A Distributed Two-Tier Architecture for Multiple Domain Language Understanding:
Combining Call-Routing and Domain Specific Understanding to Increase Performance, Location Independance and Scalability

Team Mobile
Alex Carobus (acarobus@cs.stanford.edu)
Jyoti Paul (jpaul@cs.stanford.edu)

1. Introduction

In current wireless devices (cellphones, PDA's, pagers, etc.) input is often clumsy due to the size of these devices which makes it difficult to give instructions and retrieve information. This has been one of the greatest limiting factors in the growth of the mobile information device market. Due to recent advances in voice technology, using natural language understanding to navigate wireless applications is becoming a more viable alternative to menus, pens, and keypads. However, in order for this to be possible it is not only neccessary to convert speech to text, but to have a system on the recieving end (client, gateway, etc.) that can understand the text. The goal of such a system would be to translate common speech into commands and queries, which would then be executed and the user informed of the results either through speech or text.

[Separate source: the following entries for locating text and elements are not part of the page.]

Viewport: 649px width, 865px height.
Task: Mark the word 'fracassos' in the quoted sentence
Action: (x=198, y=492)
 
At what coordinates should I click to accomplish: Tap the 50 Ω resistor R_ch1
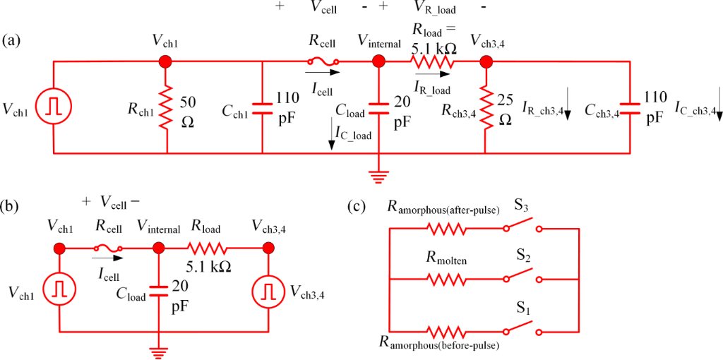(x=167, y=108)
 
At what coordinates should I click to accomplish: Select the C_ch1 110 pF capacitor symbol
(x=263, y=108)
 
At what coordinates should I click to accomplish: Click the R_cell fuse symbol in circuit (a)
(x=323, y=62)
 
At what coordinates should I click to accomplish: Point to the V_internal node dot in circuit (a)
(x=378, y=62)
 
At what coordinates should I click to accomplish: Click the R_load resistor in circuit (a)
(x=431, y=62)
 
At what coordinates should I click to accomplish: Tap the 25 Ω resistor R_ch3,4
(x=486, y=108)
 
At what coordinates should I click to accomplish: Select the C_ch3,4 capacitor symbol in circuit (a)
(x=630, y=108)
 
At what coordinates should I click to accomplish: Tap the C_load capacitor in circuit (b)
(x=160, y=287)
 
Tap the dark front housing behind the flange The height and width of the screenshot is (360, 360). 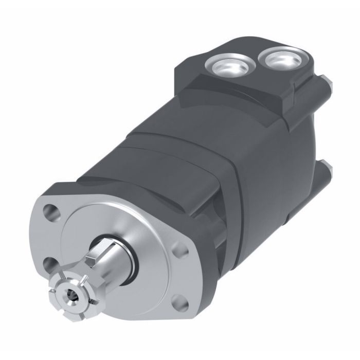click(134, 170)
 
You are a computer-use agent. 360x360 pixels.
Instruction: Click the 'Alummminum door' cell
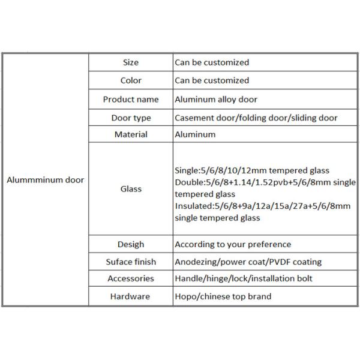[x=45, y=179]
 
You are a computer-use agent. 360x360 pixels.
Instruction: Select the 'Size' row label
[x=131, y=62]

Natural Language Understanding is one of the most difficult problems in Artificial Intelligence (AI), getting a machine to be able to derive meaning from a sentence on an arbitary subject has proved a very elusive goal. This is further complicated by the ungramatical and often noisy nature of spontaneous speech. However, work on systems that restrict their understanding to only a small specialized domain has been somewhat successful. In particular, systems have been developed that can converse on a single subject such as the weather, stocks or airline reservations nearly flawlessly. At the same time algorithms to determine the subject of a particular sentence have also been developed for the purpose of call-routing. Our idea was that by combining these algorithms we could c reate a system which would be able to handle multiple domains with greater success than has been previously been achieved.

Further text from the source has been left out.